Adultery is above all a question of heart. Even if the circumstances provide the opportunity, initiate and trap, in the end, it is we who choose in our heart the way to go (and to accuse his partner of this situation is to disempower and that is in fact, choosing not to attack the problem at the root is to choose not to heal).
Many people come to me with questions about adultery. What does the Bible say about adultery? What does the Bible say about infidelity? What is the Biblical definition of adultery? Is adultery an unforgivable sin? I have no other answer than it reveals to us the Word of God. We will see in this article, Bible verses that will allow you to get an idea of the thought of God about adultery.
What I call green grass syndrome is this unhealthy tendency that some men or women have to compare their spouse to one or another by saying that the "other" is better, which, of course, gives them the temptation to dump everything to go elsewhere; often with this false impression that they will be able to carry all the advantages they have in their marriage in the "new life" without it costing them anything.
We have talked about adultery, its characteristics, its origin, the differences between men and women, the suffering it causes and its consequences. There would still be a lot to say about it, but now I feel the need to approach the restoration phase.
We are still on the series: What drives to commit adultery? One of the characteristics of the adulterous heart is that it is meaningless. He is crazy". By nature, every human being has a penchant for madness. Proverbs 22:15 invites us to remember our roots: "Madness is attached to the heart of the child.
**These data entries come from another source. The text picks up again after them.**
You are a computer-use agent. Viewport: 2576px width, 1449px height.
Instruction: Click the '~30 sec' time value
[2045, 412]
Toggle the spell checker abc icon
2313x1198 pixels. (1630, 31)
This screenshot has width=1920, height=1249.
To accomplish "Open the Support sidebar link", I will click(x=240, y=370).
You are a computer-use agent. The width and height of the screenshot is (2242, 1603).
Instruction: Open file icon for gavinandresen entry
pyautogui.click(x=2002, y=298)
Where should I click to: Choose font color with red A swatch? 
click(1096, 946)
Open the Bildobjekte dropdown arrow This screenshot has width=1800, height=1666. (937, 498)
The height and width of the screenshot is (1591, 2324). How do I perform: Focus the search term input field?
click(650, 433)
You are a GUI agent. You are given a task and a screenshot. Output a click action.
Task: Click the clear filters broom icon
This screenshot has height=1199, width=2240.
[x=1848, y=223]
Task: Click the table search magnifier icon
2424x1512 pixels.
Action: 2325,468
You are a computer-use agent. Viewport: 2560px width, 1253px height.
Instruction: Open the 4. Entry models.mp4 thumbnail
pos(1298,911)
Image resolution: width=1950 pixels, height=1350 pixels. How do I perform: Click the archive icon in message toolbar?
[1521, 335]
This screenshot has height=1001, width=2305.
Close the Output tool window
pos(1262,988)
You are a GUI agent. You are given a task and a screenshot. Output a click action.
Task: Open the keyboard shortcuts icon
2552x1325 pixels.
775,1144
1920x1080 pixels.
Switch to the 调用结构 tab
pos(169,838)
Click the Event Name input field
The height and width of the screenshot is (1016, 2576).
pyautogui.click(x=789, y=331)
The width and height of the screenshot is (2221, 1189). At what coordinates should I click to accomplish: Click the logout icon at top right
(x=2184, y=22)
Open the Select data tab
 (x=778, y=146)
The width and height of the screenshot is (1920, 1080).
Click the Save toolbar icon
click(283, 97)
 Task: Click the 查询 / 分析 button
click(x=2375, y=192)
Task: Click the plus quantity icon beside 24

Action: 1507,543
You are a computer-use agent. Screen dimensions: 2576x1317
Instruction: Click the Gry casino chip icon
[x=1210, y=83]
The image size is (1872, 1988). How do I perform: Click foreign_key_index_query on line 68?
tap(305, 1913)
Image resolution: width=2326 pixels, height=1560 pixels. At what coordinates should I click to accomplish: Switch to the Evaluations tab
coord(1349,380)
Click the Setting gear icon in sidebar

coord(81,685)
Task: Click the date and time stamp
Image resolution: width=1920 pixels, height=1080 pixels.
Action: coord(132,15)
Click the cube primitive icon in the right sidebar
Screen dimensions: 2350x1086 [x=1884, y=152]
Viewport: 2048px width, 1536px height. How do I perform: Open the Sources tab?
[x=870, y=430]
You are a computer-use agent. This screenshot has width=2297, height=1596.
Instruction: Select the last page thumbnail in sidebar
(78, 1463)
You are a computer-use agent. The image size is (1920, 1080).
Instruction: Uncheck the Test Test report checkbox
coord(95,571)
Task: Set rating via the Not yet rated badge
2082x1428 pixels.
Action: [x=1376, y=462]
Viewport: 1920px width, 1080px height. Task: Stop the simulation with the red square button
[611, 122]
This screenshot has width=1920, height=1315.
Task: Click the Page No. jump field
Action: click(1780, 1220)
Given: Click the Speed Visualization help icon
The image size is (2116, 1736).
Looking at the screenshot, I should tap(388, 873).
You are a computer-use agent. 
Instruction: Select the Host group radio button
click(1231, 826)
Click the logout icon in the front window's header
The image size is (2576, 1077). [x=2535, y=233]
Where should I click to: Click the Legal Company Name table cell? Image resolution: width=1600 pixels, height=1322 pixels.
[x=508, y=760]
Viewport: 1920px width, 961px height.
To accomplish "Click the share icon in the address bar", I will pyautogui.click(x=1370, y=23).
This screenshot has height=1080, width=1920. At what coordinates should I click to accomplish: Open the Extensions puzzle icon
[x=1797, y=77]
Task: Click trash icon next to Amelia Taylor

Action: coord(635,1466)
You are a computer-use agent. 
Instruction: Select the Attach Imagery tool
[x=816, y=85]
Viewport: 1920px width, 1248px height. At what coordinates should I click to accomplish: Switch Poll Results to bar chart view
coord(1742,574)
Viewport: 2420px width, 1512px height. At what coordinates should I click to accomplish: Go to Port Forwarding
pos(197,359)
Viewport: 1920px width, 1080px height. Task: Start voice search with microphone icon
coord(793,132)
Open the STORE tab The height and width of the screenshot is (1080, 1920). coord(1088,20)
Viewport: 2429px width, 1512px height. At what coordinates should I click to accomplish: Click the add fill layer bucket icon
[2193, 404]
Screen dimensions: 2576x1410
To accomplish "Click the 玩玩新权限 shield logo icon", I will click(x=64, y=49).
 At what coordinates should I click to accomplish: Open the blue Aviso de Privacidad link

My son, be attentive to my wisdom, listen to my understanding, so that you may keep the reflection, and let your lips keep the knowledge. For the lips of the stranger distil honey, and her palate is sweeter than oil; But in the end it is bitter as wormwood, sharp as a two-edged sword.
Emotional adultery ?! Anything ... It exists? Oh yes ... And a lot of weddings are devastated because of that. Emotional infidelity occurs when one of the spouses begins to invest his affection in a third person, outside the marriage ... a friend ... a friend ... who, slowly, takes the place of the spouse in the heart of adultery.
My ticket today is not an article like the others. It's just a shambles. It's a shame to see so many marriages destroyed, lives shattered, children hurt because of the adultery of one of their parents. This is the theme on which I receive the most private e-mails. What often shocks me is the unconsciousness of young women who go out with married men, fathers of families.
Most people who have an affair do not give their spouse clear or adequate explanations. Instead, they seek to hide the motives of their hearts and to find a way to justify themselves. Many blame their spouse by pointing out his flaws. Others parade saying, "It's not you.
I share today the anonymous testimony of a reader faithful to this blog. He joined us a year ago. His marriage was in great difficulties. He chose to hold on in prayer and his miracle finally came !!! It's nice to see men praying, getting up spiritually to resist enemy attacks on their homes.